The museum is housed in two historic buildings in the Kalorama neighborhood of Washington, DC. Visitors enter the museum through the former home of the museum’s founding family, which was designed by John Russell Pope in 1913.
The museum’s collections number more than 17,000 textiles and rugs dating from 3,000 BCE to the present, with special focus on Asia, Africa, and the indigenous cultures of the Americas. The collection includes one of the most important research collections of Oriental carpets, which is distinguished by both range and depth. The museum’s fifteenth–century Mamluk rugs from Egypt, Spanish carpets, and classical Indian carpet fragments are matched by no other museum in the world. The museum also has extraordinary holdings of pre-Hispanic Peruvian textiles. Styles that are particularly well represented include Ocucaje, Nasca, Huari, Chimu, Chancay, and Inca. In addition, the collection includes extensive holdings of textiles in the modern traditions that descend from pre-Hispanic origins, including those of Guatemala and Mexico, as well as the Andean countries of Ecuador, Peru, and Bolivia. There is also a large collection of molas from Kuna Yala in Panama.

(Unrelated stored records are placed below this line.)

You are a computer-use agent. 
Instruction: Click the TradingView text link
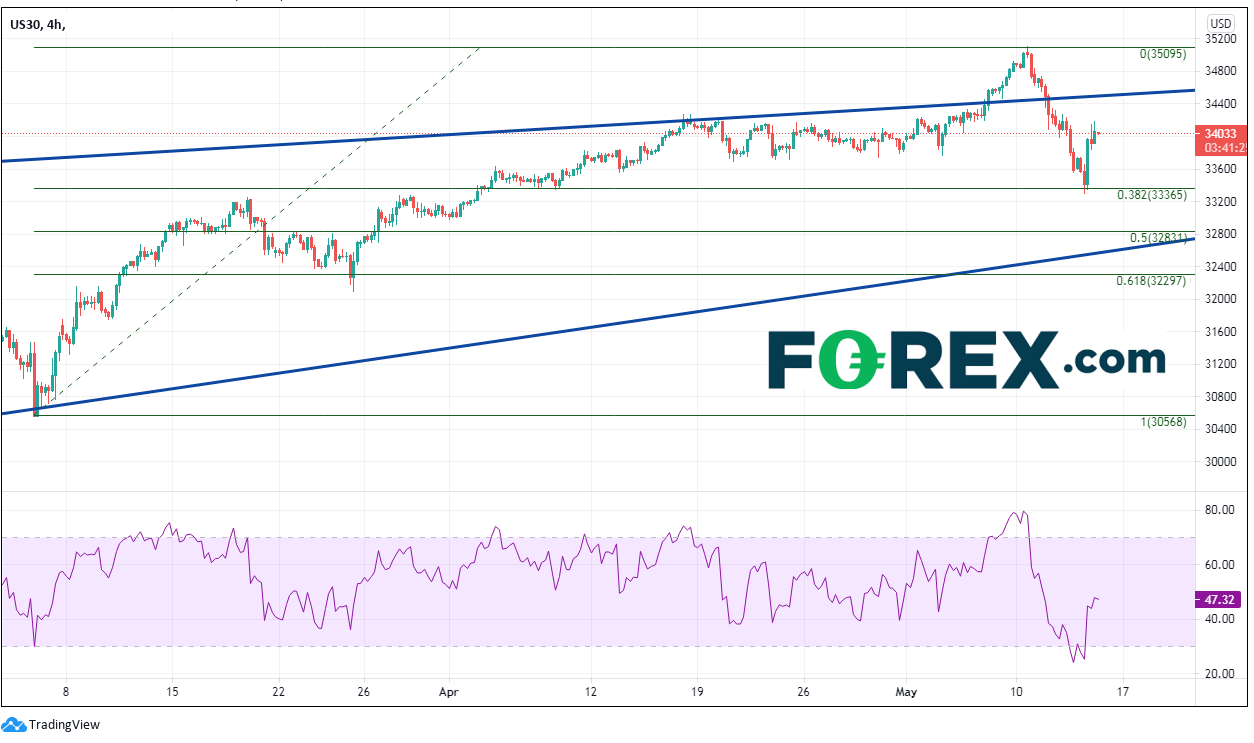pyautogui.click(x=64, y=725)
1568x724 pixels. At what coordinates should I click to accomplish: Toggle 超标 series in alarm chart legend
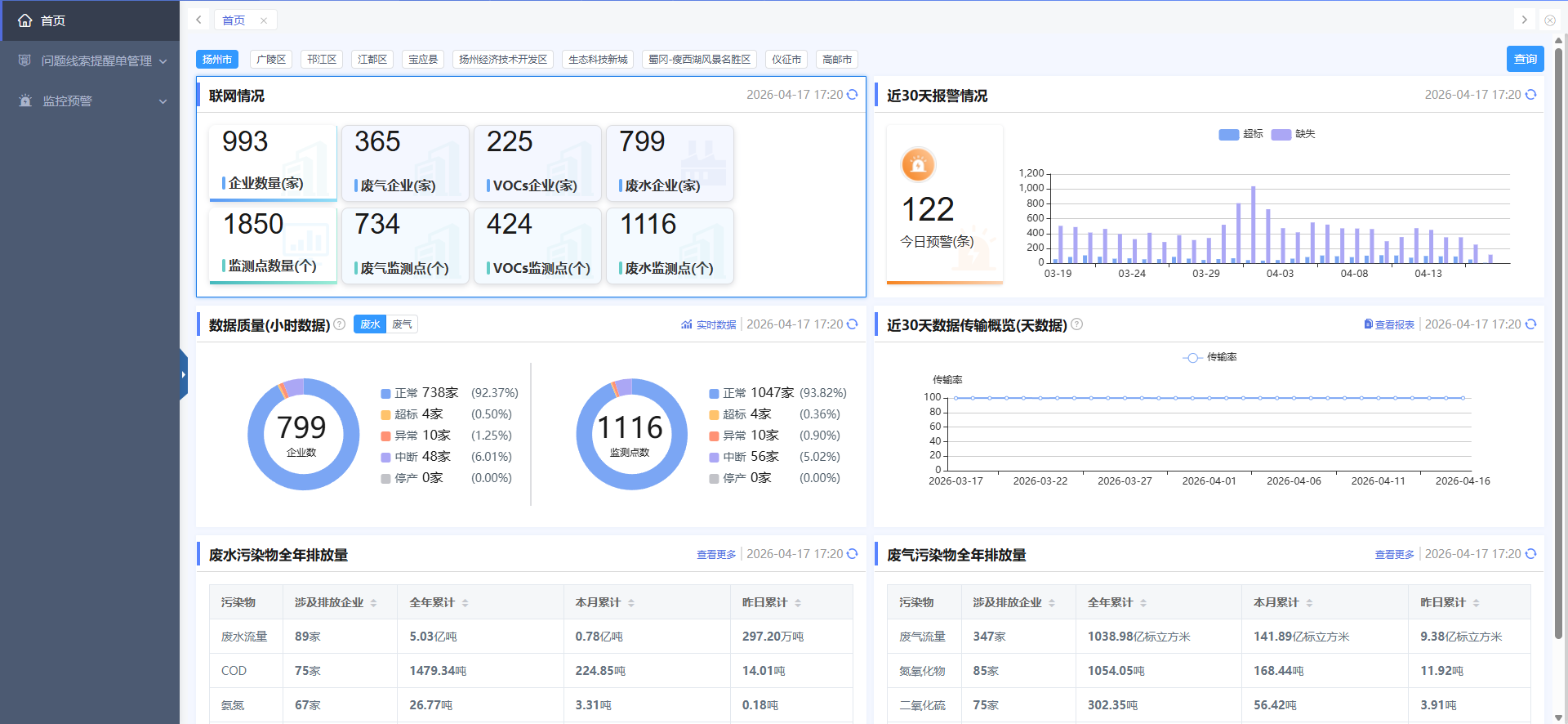tap(1241, 134)
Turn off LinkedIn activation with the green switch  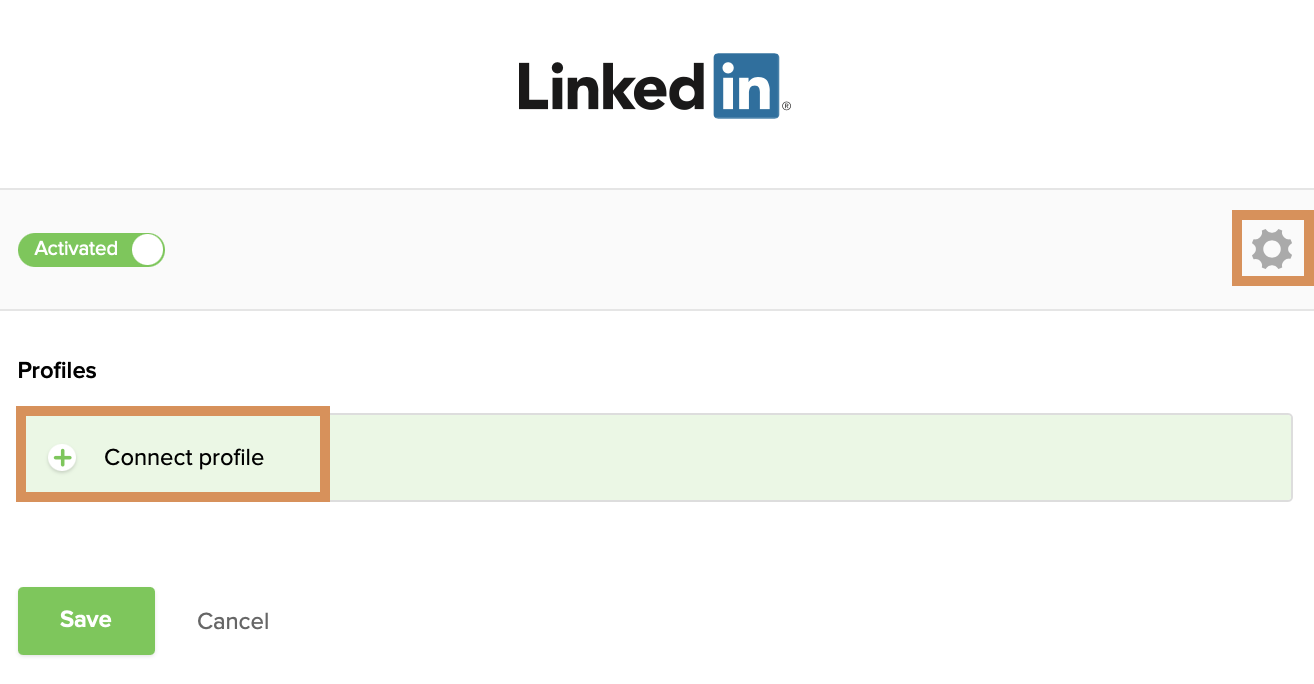pyautogui.click(x=91, y=249)
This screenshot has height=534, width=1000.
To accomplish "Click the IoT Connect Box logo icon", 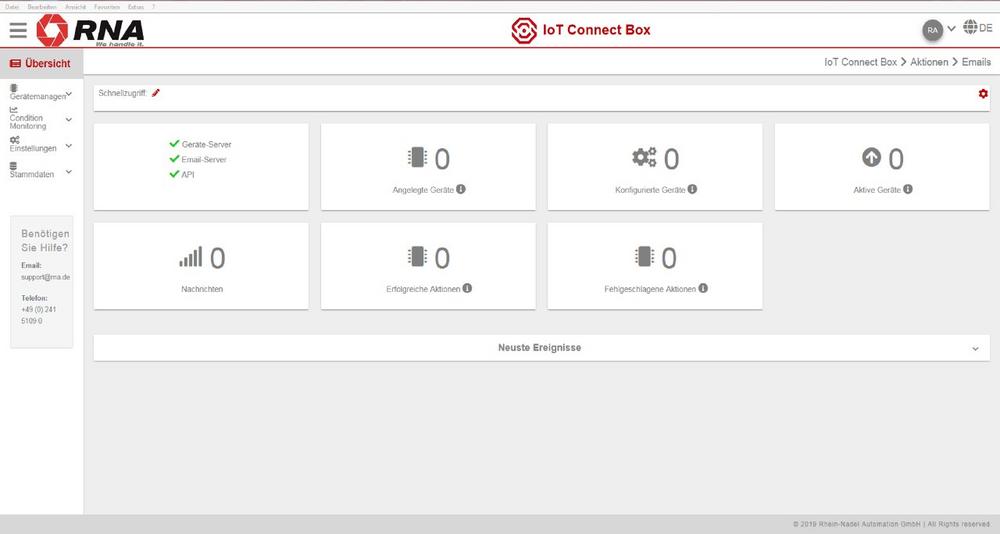I will coord(525,30).
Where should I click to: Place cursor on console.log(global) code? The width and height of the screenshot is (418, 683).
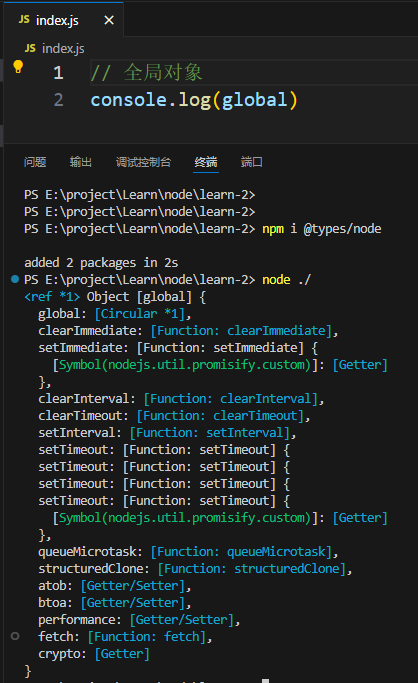click(x=194, y=100)
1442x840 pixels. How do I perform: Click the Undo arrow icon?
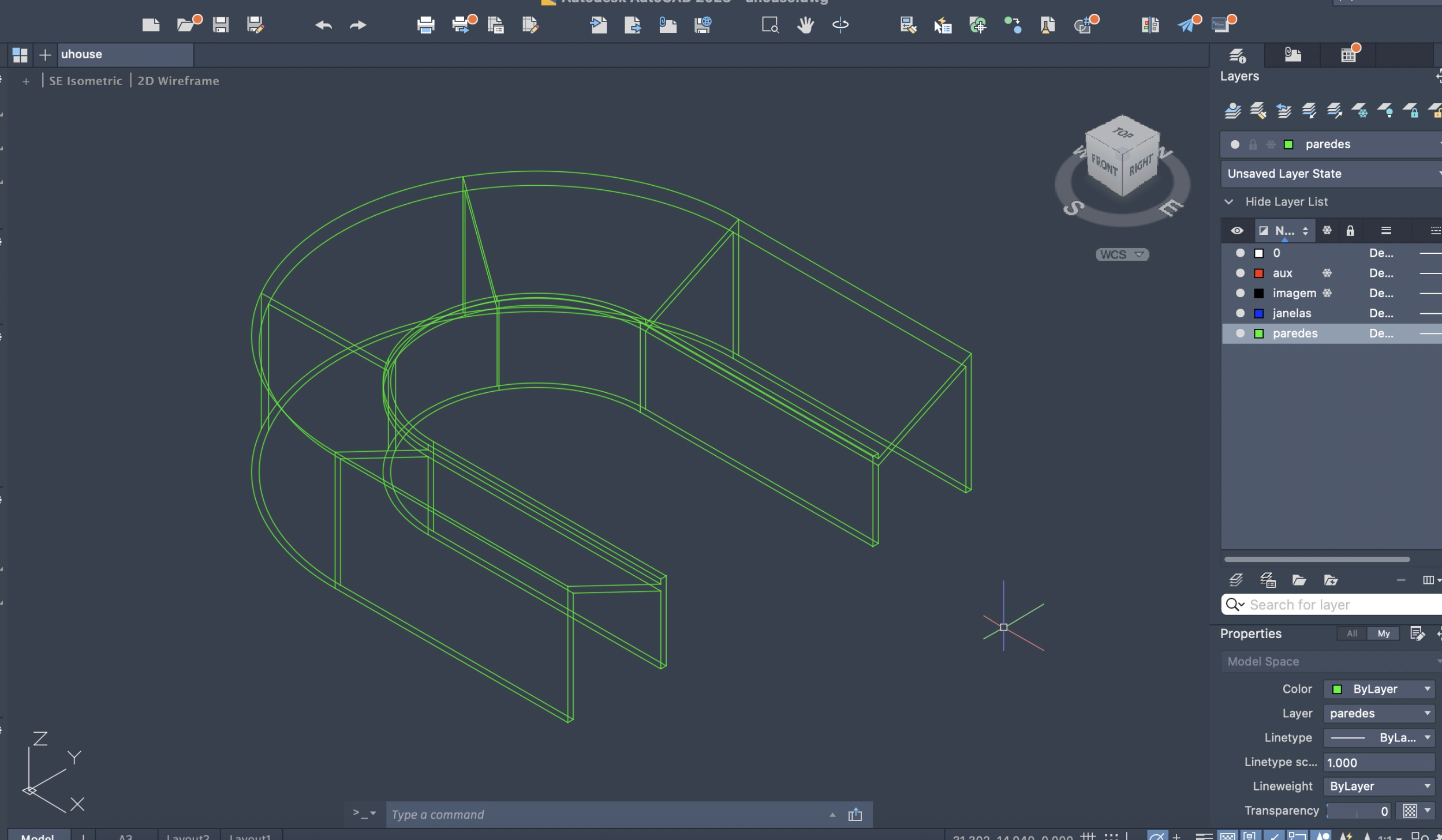point(323,25)
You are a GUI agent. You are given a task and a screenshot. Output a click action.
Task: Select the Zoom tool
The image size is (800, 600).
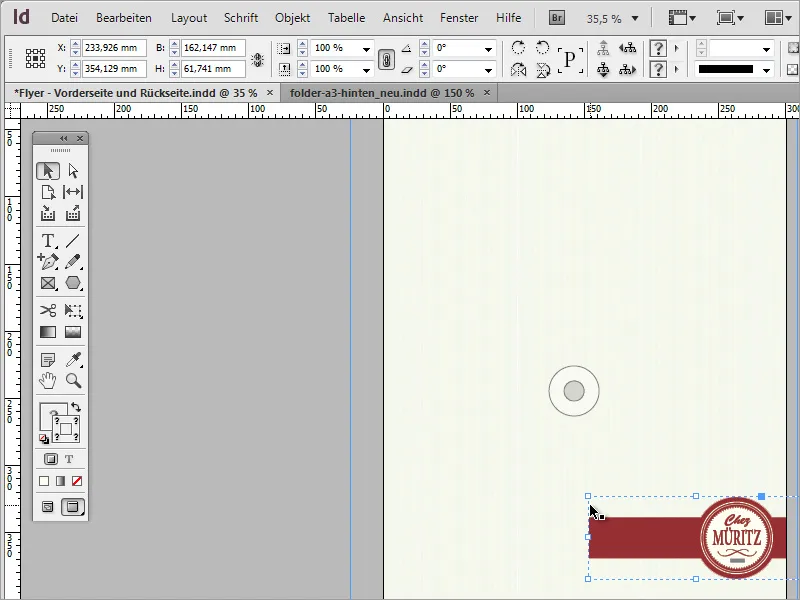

At the time of Myers’ death in 1957, his collection numbered 500 rugs and 3,500 textiles. Since then, the museum has broadened its holdings to better represent the full spectrum of non-Western textile arts. Many of the objects have come into the museum’s possession through donation by textile collectors around the world, and some have been acquired through museum purchase. The museum presents six to eight rotating exhibitions each year. The majority of exhibitions are drawn from its own collections. A small percentage of the entire collection is on view at any given time. Storage is not accessible to the general public; however, the collection is available for scholarly research.
Happenings
African art Exhibition
Kuba Textiles and the Woven Art of Central Africa
The textiles of the Kuba kingdom are among the most distinctive and spectacular works of African art. Emerging in the early 17th century, the Kuba kingdom grew into a powerful and wealthy confederation of 18 different ethnic groups located in what is now the Democratic Republic of Congo. While they have fascinated artists, collectors and designers for over a century, this will be the first major museum exhibition in the U.S. to showcase the artistic inventiveness and graphic power of Kuba ceremonial dance skirts within a wide-ranging survey of Kuba design. More than 140 exceptional 19th- and early 20th-century objects will be on view, including ceremonial skirts, ‘velvet’ tribute cloths, headdresses and basketry from the permanent collection of The Textile Museum, the National Museum of African Art, and several private collections.